Study population
Psoriasis patients who were referred to rheumatology for suspected PsA were prospectively recruited in a single medical academic centre in Toronto, Canada. All patients had dermatologist conformed diagnosis of psoriasis and were experiencing musculoskeletal symptoms. None of the patients had a prior diagnosis of PsA. The patients were referred from dermatology and family medicine clinics as well as from a phototherapy centre that serves as a tertiary referral center for dermatologists from the Greater Toronto Area. The control population comprised of osteoarthritis patients with no psoriasis, inflammatory arthritis or other autoimmune diseases. The study was conducted from January 2016 to December 2018.
Case definition
All participating patients and controls underwent a clinical assessment by a rheumatologist. Patients were classified as having PsA if they met the CASPAR classification criteria for PsA. Patients who were classified as not having PsA at baseline were reassessed after 1 year to determine whether they have developed PsA since the baseline visit. The rheumatologist was blinded to the genetic testing results. In addition, clinical information about the patients’ demographics, psoriasis characteristics, duration and severity, family history of PsA, comorbidities, and patient reported outcomes were collected at the baseline visit.
Genetic Testing
A custom multi-SNP genetic assay was designed using the program Assay Design Suite and Typer IV (Agena Biosciences) and genotyped on a MassARRAY system (Agena Biosciences). The custom PsA panel is comprised of 41 variants in or near 19 genes based on genome-wide significance or significant associations in multiple candidate gene studies in psoriasis or PsA studies (including PsA specific variants) (22). Polymorphisms within the following genetic loci were included in the panel: HLA-B, HLA-C, LCE3A, IL-23A, IL-23R, IL-12B, REL, TNIP1, IL-13, PTPN22, TRAF3IP2, TYK2, TNFRSF9, 5q31, KIR2DS2, TNFAIP3, FBXL19, ZNF816A, MICA.
Statistical analysis
The accuracy of genetic testing for differentiating between PsA and non-PsA patients was assessed twice for each of the following outcomes: 1) diagnosis of PsA at baseline; and 2) diagnosis of PsA at 1 year. In addition, we assessed the ability of the genetic testing to distinguish between PsD and non-psoriatic controls.

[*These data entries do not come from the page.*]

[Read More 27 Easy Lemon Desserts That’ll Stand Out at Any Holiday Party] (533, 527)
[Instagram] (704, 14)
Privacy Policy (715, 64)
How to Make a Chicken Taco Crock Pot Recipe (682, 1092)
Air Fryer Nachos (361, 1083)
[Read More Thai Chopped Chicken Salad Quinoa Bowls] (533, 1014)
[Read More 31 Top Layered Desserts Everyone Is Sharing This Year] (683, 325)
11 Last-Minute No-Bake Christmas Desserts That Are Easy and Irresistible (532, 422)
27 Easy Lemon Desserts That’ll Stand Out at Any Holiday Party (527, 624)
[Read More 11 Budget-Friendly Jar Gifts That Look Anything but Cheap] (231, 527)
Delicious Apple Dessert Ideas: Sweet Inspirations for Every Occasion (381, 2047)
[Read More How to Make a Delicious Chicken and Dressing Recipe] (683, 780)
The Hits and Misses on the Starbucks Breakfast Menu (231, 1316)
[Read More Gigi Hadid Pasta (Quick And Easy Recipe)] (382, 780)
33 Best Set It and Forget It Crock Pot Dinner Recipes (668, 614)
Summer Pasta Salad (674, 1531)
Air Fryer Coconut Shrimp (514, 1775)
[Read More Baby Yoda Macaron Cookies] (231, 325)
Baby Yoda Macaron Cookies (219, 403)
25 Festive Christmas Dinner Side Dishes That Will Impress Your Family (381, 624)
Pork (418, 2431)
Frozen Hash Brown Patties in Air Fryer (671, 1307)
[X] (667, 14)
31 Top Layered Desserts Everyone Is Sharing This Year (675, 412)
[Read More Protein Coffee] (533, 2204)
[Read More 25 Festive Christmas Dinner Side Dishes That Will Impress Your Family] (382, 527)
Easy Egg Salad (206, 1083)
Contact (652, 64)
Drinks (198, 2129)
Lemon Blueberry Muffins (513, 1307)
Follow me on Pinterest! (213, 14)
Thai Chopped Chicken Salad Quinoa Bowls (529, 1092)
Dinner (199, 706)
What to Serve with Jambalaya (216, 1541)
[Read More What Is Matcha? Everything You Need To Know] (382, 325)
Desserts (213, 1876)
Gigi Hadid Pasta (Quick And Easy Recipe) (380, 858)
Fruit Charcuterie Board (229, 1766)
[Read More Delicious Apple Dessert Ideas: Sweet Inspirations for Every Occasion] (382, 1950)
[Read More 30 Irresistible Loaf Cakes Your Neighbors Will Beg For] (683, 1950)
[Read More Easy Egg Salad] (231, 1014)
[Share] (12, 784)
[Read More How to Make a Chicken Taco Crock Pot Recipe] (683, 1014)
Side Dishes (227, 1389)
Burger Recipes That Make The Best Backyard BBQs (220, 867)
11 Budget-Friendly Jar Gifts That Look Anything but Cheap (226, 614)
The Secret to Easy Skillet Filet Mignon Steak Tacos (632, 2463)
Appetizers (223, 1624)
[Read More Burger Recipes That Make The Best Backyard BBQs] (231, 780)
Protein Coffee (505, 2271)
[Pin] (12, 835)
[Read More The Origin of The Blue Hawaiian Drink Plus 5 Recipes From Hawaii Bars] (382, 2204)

First, we tested the association between each genetic marker individually and patient diagnosis using Chi Square test and reported the odds ratio (OR) and its 95% Confidence Intervals (CI). Results were reported for significance levels of p < 0.05 and after correcting for multiple testing (p < 0.001 for 41 individual tests).
We then used the entire information from the genetic assay to develop machine-learning classifiers to predict PsA and PsD diagnosis including logistic regression, naïve bayes and random forest. Age and sex were included in each of the models in addition to genetic data. The performance of the resulting classification models at distinguishing between PsA and non-PsA patients and PsD and non-psoriatic controls, was evaluated by calculating their sensitivity, specificity, precision (proportion of subtype that was accurate) and area under the receiver operator curve (AUC). We then selected a number of clinical and demographic variables to assess whether their combination with genetic data could improve the model performance. We selected clinical variables that were reported to be associated with PsA compared to psoriasis alone. The following variables were selected for testing: age, sex, race (Caucasian vs. non-Caucasian), psoriasis duration, a history of uveitis, nail psoriasis, flexural psoriasis, psoriasis area and severity index (PASI), body mass index (BMI), patient pain (visual analogue scale of 0 to10), health assessment questionnaire disability index (HAQ-DI), Functional Assessment of Chronic Illness Therapy – Fatigue (FACIT) and high sensitivity C-Reactive Protein (hsCRP) and family history of PsA.
We used RWeka package in R for the machine learning and statistical analysis.